§ **PROMPT**: Return the lines of the data below exactly as they stand, starting at the line that contains "Click the Help question mark icon" and ending at the line that contains "Action: [366, 176]". Include both of those lines and nothing else.

(Data records)
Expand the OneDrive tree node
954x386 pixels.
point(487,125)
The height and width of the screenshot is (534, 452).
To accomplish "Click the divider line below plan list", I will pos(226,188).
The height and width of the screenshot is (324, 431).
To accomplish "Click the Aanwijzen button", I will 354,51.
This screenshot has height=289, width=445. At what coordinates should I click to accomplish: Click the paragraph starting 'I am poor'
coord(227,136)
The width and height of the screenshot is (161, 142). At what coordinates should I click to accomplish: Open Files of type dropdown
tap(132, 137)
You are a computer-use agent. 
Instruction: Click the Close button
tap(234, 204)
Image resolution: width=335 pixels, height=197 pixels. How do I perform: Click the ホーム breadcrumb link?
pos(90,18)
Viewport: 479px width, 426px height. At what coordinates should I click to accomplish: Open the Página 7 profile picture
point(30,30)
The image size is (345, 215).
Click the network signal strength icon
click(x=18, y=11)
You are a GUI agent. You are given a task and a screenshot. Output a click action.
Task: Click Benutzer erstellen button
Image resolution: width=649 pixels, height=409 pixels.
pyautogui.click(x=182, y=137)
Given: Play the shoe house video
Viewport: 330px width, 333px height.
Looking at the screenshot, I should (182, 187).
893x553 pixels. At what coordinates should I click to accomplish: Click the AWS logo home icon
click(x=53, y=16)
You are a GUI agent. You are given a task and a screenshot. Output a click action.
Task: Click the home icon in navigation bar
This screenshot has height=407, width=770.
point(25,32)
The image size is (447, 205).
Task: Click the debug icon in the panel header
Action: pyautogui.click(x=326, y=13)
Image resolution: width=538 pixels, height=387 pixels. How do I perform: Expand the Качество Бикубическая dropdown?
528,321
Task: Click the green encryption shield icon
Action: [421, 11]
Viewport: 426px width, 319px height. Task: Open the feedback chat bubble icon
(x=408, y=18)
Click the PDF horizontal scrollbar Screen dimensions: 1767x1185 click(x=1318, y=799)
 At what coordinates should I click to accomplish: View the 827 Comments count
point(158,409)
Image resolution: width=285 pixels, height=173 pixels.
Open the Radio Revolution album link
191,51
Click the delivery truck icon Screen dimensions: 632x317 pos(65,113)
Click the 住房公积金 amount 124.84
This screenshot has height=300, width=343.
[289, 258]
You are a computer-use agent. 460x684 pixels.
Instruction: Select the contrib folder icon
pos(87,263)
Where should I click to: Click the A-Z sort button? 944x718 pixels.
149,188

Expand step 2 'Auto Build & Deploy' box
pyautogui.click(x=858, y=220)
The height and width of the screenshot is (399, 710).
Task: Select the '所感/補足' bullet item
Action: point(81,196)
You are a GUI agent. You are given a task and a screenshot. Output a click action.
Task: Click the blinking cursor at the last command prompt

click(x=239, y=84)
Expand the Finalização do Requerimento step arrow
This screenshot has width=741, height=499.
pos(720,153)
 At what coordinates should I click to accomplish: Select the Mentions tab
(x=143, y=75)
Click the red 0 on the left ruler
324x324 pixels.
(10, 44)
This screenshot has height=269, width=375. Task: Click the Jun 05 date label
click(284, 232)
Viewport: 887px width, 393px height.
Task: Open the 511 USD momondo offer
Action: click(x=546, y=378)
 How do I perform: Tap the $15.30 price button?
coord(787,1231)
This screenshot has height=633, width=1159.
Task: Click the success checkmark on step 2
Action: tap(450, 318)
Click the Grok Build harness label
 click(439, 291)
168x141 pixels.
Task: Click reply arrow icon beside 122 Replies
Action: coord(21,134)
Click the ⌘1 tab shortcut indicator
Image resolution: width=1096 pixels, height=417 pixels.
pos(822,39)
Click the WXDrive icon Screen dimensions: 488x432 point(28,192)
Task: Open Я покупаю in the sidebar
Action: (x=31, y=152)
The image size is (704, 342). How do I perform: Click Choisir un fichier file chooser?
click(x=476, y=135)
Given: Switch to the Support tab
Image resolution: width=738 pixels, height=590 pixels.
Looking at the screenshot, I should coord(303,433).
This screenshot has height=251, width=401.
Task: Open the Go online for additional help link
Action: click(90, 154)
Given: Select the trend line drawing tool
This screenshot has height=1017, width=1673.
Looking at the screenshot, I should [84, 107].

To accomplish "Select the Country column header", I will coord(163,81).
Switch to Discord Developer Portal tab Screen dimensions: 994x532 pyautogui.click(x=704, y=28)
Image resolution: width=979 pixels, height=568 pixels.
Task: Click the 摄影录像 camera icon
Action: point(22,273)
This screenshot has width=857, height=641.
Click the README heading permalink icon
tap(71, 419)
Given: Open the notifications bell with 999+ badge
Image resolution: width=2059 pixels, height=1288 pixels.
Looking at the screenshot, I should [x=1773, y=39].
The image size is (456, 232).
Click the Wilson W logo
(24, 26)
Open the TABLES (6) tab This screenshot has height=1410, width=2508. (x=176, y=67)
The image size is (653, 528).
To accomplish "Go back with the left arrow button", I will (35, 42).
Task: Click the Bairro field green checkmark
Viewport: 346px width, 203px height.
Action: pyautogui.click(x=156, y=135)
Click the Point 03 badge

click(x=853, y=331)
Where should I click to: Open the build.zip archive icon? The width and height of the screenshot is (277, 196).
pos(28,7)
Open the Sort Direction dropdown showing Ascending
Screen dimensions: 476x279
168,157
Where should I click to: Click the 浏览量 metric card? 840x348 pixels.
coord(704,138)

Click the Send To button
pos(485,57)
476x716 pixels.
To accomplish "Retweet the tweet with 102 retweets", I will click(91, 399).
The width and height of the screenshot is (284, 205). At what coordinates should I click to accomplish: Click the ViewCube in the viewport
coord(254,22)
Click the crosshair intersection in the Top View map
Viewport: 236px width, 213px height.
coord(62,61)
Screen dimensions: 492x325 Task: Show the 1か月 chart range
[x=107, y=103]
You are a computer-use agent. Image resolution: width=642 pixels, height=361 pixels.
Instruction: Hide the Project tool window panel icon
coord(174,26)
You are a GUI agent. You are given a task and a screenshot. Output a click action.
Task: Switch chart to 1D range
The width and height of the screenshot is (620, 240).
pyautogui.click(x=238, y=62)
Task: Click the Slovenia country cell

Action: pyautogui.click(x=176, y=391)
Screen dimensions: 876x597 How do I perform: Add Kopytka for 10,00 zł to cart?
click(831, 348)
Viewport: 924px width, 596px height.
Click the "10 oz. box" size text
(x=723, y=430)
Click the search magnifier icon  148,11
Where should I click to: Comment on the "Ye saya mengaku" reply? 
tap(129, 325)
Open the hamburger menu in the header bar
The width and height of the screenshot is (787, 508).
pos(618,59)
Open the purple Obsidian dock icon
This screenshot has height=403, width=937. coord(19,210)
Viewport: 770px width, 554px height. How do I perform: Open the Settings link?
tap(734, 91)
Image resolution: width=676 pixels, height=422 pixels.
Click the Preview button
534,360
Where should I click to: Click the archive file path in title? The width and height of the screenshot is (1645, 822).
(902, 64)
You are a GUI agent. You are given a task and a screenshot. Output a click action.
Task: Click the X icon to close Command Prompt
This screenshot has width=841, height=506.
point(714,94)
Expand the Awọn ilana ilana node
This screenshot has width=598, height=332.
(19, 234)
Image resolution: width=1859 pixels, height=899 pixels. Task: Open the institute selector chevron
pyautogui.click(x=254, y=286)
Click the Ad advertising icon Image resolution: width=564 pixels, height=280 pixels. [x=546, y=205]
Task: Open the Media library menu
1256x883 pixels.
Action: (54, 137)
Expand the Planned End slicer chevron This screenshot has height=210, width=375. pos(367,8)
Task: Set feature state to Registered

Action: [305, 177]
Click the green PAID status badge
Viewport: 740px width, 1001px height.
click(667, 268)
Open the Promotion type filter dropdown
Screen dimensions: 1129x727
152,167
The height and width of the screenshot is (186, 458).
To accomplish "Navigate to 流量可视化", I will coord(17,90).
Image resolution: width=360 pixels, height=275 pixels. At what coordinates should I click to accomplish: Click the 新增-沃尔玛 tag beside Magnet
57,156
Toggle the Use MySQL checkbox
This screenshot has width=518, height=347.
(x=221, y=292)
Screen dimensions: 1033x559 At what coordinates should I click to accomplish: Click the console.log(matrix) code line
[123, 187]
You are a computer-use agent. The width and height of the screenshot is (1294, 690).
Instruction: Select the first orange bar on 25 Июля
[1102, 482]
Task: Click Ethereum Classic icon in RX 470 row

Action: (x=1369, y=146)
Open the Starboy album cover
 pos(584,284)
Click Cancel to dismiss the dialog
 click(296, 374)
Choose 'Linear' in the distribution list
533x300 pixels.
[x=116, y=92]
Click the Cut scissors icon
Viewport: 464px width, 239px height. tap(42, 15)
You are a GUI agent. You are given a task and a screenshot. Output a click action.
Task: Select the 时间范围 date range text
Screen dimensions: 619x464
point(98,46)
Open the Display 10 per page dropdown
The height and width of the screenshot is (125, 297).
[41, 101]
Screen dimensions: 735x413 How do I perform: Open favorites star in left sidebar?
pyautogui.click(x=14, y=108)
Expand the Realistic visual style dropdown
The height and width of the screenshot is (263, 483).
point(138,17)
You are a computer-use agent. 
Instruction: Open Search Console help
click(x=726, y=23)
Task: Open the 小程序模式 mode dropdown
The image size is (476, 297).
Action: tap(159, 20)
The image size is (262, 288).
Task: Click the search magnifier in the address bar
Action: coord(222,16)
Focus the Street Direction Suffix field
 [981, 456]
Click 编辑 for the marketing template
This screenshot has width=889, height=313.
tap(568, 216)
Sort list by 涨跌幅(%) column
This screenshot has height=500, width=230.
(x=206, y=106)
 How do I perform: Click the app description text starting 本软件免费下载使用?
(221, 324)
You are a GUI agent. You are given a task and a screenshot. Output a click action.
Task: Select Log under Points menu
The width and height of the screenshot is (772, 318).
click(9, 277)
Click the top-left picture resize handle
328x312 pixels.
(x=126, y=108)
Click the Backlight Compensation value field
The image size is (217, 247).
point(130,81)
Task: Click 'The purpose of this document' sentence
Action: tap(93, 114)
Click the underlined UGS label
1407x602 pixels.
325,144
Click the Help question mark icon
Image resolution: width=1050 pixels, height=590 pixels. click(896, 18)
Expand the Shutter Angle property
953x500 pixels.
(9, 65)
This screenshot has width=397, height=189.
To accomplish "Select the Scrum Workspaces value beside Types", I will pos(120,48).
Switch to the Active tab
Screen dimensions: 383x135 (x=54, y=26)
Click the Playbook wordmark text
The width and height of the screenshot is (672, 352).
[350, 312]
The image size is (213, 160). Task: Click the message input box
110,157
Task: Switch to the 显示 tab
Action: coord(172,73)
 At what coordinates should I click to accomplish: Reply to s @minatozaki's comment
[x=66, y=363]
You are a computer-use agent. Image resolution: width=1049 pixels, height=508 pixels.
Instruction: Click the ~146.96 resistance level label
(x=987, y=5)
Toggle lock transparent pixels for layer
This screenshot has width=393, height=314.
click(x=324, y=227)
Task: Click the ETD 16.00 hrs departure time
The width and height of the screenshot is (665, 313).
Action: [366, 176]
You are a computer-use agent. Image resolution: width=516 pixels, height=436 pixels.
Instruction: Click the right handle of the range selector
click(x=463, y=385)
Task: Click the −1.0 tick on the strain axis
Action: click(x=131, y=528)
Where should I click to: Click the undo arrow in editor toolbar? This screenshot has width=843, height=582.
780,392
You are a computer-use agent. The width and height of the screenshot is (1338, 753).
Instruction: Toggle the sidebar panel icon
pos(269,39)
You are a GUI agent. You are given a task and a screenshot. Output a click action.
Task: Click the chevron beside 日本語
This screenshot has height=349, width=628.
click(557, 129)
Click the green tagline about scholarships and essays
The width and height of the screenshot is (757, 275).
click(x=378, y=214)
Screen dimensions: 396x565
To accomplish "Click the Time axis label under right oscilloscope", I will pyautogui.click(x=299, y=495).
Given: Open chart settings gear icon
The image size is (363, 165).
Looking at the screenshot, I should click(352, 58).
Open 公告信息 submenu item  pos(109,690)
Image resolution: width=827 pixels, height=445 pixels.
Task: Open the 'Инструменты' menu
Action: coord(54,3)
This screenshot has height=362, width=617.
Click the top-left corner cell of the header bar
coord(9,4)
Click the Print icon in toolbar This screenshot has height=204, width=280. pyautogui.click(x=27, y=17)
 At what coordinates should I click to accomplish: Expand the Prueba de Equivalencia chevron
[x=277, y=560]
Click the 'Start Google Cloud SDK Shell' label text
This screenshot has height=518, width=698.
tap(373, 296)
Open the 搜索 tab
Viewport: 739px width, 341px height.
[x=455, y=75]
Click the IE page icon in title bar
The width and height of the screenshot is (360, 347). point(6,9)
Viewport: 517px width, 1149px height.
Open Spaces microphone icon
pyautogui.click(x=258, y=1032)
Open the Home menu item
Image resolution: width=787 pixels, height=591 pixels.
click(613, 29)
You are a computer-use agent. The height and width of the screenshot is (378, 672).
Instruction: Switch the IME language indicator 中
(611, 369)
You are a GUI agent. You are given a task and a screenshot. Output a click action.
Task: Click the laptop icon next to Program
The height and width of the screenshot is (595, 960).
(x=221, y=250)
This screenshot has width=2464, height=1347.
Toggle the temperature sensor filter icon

§ **CORRECT RESPONSE**:
Click the Help question mark icon
Image resolution: width=1050 pixels, height=590 pixels. click(896, 18)
Expand the Shutter Angle property
953x500 pixels.
(9, 65)
This screenshot has width=397, height=189.
To accomplish "Select the Scrum Workspaces value beside Types", I will pos(120,48).
Switch to the Active tab
Screen dimensions: 383x135 (x=54, y=26)
Click the Playbook wordmark text
The width and height of the screenshot is (672, 352).
[350, 312]
The image size is (213, 160). Task: Click the message input box
110,157
Task: Switch to the 显示 tab
Action: coord(172,73)
 At what coordinates should I click to accomplish: Reply to s @minatozaki's comment
[x=66, y=363]
You are a computer-use agent. Image resolution: width=1049 pixels, height=508 pixels.
Instruction: Click the ~146.96 resistance level label
(x=987, y=5)
Toggle lock transparent pixels for layer
This screenshot has width=393, height=314.
click(x=324, y=227)
Task: Click the ETD 16.00 hrs departure time
The width and height of the screenshot is (665, 313).
Action: [366, 176]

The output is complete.